As of this writing, the conflict in Santa Cruz remains at an impasse. Strike organizers worked hard to ensure students who needed their grades immediately—for reasons related to financial aid or otherwise—would receive them upon request. A message from the university disseminated five days before the strike asserted that “ultimately the assignment and submission of grades is the responsibility of the faculty member (Senate faculty and non-Senate faculty), including those who have oversight of graduate student instructors.” Essentially, the statement told instructors to do more work. As of this writing, there is no reliable information available on how many students remain without grades, and the COLA issue remains unresolved.

However, the disruption to academia-as-usual produced by the wildcat was not limited to quarterly grades (or the lack thereof). In contrast to the constant competition that often arises between graduate students when it comes to obtaining fellowships, securing grants, landing teaching opportunities, and working with specific professors, hierarchies have been dissolving within the movement thanks to their shared goals, according to Romeo, who studies networked protests.
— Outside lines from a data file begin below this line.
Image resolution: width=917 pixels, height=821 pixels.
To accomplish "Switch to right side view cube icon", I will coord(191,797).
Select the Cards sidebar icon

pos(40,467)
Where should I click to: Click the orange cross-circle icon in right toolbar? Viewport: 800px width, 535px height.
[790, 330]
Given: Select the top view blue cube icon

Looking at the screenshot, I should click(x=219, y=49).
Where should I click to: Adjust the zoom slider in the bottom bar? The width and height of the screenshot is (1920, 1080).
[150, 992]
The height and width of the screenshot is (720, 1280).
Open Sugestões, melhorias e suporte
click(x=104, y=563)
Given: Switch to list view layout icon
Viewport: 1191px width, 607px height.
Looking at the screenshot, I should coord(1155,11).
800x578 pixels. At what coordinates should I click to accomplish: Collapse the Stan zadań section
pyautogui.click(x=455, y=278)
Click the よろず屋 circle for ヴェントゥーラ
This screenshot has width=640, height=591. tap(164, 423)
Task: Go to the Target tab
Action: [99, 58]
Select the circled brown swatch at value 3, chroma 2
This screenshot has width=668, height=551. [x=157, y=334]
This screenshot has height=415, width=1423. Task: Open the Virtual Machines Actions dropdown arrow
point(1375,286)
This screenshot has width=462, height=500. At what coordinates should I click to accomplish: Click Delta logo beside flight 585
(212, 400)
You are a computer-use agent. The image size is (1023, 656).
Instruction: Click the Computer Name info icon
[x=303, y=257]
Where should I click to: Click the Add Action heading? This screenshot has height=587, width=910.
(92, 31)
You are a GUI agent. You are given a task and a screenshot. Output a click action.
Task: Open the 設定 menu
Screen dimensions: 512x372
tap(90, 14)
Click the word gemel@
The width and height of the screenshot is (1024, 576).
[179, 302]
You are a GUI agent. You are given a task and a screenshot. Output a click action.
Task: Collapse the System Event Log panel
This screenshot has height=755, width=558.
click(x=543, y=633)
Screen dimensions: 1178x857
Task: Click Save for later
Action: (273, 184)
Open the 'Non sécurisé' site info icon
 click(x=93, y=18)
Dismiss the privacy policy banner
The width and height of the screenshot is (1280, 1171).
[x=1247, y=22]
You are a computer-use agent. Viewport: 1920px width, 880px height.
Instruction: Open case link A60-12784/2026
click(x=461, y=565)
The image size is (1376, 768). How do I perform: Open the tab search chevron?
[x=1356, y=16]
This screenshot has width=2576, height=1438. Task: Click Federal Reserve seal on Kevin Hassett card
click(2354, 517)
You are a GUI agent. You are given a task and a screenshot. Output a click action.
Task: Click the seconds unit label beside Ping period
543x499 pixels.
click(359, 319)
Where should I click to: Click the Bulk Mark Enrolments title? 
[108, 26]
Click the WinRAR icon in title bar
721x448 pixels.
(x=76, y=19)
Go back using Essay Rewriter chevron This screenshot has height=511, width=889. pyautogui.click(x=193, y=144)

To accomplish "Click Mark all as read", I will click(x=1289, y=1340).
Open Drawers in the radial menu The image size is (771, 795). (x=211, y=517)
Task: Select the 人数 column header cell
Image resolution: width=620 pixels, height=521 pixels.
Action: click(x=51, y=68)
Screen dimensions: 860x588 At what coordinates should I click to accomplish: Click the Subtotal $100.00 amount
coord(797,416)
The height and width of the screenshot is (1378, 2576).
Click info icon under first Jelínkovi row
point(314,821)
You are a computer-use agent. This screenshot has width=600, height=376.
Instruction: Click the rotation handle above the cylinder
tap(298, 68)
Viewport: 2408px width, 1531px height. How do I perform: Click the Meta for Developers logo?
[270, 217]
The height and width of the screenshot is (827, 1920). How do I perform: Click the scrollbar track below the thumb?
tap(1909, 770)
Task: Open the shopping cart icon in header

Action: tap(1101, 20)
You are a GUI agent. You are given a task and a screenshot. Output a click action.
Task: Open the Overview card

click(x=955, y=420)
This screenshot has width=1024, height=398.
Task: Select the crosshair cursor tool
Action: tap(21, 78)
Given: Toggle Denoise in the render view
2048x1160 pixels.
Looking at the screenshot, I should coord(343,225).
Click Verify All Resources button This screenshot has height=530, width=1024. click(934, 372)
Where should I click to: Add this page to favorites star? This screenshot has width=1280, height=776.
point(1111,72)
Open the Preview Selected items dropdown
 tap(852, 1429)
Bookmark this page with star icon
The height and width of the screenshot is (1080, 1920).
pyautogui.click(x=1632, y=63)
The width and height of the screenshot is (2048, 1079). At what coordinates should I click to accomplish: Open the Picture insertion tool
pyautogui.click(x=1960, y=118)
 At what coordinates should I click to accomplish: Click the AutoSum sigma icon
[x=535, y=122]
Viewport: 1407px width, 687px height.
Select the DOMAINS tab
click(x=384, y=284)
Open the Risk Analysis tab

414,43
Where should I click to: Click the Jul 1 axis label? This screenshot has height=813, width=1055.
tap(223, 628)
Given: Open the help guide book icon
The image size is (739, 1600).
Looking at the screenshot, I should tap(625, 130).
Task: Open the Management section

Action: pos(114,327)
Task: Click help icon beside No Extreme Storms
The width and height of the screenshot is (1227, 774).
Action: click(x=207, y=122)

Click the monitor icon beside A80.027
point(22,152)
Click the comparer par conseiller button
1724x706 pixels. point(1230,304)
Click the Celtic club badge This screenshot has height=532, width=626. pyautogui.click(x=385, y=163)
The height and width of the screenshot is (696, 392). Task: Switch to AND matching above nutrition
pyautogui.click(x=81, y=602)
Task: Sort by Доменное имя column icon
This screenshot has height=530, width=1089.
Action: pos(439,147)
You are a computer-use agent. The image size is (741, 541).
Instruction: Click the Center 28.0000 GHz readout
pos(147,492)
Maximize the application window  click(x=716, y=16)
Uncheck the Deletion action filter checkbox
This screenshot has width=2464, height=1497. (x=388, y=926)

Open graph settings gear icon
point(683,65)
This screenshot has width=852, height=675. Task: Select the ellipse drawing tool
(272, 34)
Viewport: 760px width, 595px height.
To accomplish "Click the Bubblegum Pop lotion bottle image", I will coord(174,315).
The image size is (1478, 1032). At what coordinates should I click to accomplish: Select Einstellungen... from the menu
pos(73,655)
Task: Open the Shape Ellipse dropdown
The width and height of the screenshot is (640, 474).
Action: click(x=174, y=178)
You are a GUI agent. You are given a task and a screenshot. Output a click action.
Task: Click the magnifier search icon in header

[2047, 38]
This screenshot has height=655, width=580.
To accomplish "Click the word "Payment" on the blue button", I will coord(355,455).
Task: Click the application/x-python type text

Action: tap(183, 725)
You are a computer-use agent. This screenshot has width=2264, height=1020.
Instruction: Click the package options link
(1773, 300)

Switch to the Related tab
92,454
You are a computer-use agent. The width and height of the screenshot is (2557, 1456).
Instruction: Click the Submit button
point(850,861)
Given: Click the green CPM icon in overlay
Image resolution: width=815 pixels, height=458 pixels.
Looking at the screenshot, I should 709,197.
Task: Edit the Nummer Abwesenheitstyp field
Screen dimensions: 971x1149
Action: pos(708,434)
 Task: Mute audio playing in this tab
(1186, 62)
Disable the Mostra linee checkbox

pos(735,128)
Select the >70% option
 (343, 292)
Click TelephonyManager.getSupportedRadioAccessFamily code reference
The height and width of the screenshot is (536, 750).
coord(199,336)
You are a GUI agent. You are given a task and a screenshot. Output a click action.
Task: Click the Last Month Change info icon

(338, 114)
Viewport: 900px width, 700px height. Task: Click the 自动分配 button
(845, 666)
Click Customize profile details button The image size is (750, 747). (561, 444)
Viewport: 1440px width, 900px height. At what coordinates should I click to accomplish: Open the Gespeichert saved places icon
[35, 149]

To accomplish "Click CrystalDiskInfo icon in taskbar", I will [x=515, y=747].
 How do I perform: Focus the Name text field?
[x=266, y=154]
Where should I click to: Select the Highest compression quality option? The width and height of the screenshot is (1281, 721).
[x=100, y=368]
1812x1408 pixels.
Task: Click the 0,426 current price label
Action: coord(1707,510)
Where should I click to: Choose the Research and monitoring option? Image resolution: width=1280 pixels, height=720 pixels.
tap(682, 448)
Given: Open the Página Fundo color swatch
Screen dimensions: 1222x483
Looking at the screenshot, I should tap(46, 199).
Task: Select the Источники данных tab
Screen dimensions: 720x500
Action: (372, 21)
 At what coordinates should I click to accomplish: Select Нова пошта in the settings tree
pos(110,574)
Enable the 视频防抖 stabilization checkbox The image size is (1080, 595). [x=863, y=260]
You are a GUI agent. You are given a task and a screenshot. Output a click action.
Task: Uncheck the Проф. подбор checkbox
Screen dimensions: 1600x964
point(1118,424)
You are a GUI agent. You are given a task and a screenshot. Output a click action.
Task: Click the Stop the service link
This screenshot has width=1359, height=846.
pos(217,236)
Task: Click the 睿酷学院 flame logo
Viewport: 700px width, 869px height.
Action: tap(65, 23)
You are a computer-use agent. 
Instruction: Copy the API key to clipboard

“That sense of communal—or ‘collective effervescence,’ to use an academic phrase—has been really inspiring,” she said.

Online and offline, the movement may be spreading. A handful of COLA advocates have discussed the possibility of a more sustained visual media campaign. And James Sirigotis highlighted COLA rallies occurring on other UC campuses—namely Berkeley, Davis and Santa Barbara—and said there is a growing sense that the movement is bigger than the latest work stoppage.

As Sirigotis puts it, “I think basically people are starting to think broader about a cost-of-living adjustment and the potential to really make a much bigger intervention into public education in California.” ♦

 

 


James Anderson is an adjunct professor working in Southern California. He is from Illinois, and has recently taught in the Communication Studies Department at Riverside City College, in the Media and Cultural Studies Department at the University of California, Riverside, and the California Rehabilitation Center as part of the Norco College prison education program. He has worked as a freelance writer for several outlets.